§ **TRECHO CITADO**:
**********
Cerca de dez dias após a morte da minha avó, enquanto tomávamos café da manhã, a Anelise me perguntou:
— Quando a gente morre continua a fazer aniversário?
— A gente que fica se lembra do aniversário de quem morreu, mas não canta parabéns. Agora, lá no céu eu não sei. Imagino que as pessoas que morreram comemorem juntas lá, mas como a gente não tem como ir no céu pra ver, não dá pra ter certeza.
— Queria tanto que a gente pudesse ir lá no céu pra ver como é que é, e depois pudesse voltar pra nossa casa! – disse ela.
— Seria bem legal, né, Ane? Uma pena que não tem como... Quando eu era criança e ouvia o padre falar de como é o céu, também tinha vontade de dar uma espiada e ver se era tão bom quanto ele falava.
E assim ela vai ficando amiga do fantasma que é a morte.

UM CAFÉ E A CONTA!
| Pessoas que viveram em ambientes em que a morte era um tabu, geralmente são as que não sabem o que fazer com ela quando perdem alguém.

Publicado no Jornal Democrata, coluna Crônicas de Padaria, capa do caderno Dois, 15/11/2014, Edição Nº 1331.

sábado, 1 de novembro de 2014

Enxoval de Esperanças

Arte de Weberson Santiago



Luciana se enchia de esperança a cada novo relacionamento. Bastava o primeiro encontro e o telefonema do rapaz na semana seguinte para que ela começasse a se imaginar casando. Conforme o relacionamento avançava, ela que trabalhava no comércio, começava a comprar coisas em lojas de departamento: utensílios domésticos, roupas de cama, mesa e banho.
**********
§ **ENTRADAS DE DADOS**:
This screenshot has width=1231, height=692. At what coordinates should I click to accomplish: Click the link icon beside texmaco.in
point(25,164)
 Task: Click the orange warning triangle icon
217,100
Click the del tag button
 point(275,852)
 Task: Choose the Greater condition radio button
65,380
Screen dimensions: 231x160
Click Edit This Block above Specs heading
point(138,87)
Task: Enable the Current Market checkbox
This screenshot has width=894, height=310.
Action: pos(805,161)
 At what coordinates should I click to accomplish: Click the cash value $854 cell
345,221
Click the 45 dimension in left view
**********
§ **INSTRUÇÕES DO EXERCÍCIO**:
**a)** Reescreva de forma mais curta o parágrafo do trecho citado que começa com "Luciana se enchia de esperança", mantendo os fatos principais.
**b)** Quais são todos os nomes próprios de pessoas mencionados no trecho citado?
**c)** Reescreva a parte do trecho citado que começa nas palavras "UM CAFÉ E A" e vai até "mesa e banho.", trocando "Luciana" por "Helena".

§ **RESPOSTAS POR ITEM**:
**a)** Luciana, que trabalhava no comércio, se enchia de esperança a cada novo relacionamento. Bastavam o primeiro encontro e um telefonema do rapaz na semana seguinte para que ela se imaginasse casando. À medida que o relacionamento avançava, ela comprava em lojas de departamento utensílios domésticos e roupas de cama, mesa e banho.

**b)** Anelise (também chamada de Ane), Weberson Santiago e Luciana.

**c)**
UM CAFÉ E A CONTA!
| Pessoas que viveram em ambientes em que a morte era um tabu, geralmente são as que não sabem o que fazer com ela quando perdem alguém.

Publicado no Jornal Democrata, coluna Crônicas de Padaria, capa do caderno Dois, 15/11/2014, Edição Nº 1331.

sábado, 1 de novembro de 2014

Enxoval de Esperanças

Arte de Weberson Santiago



Helena se enchia de esperança a cada novo relacionamento. Bastava o primeiro encontro e o telefonema do rapaz na semana seguinte para que ela começasse a se imaginar casando. Conforme o relacionamento avançava, ela que trabalhava no comércio, começava a comprar coisas em lojas de departamento: utensílios domésticos, roupas de cama, mesa e banho.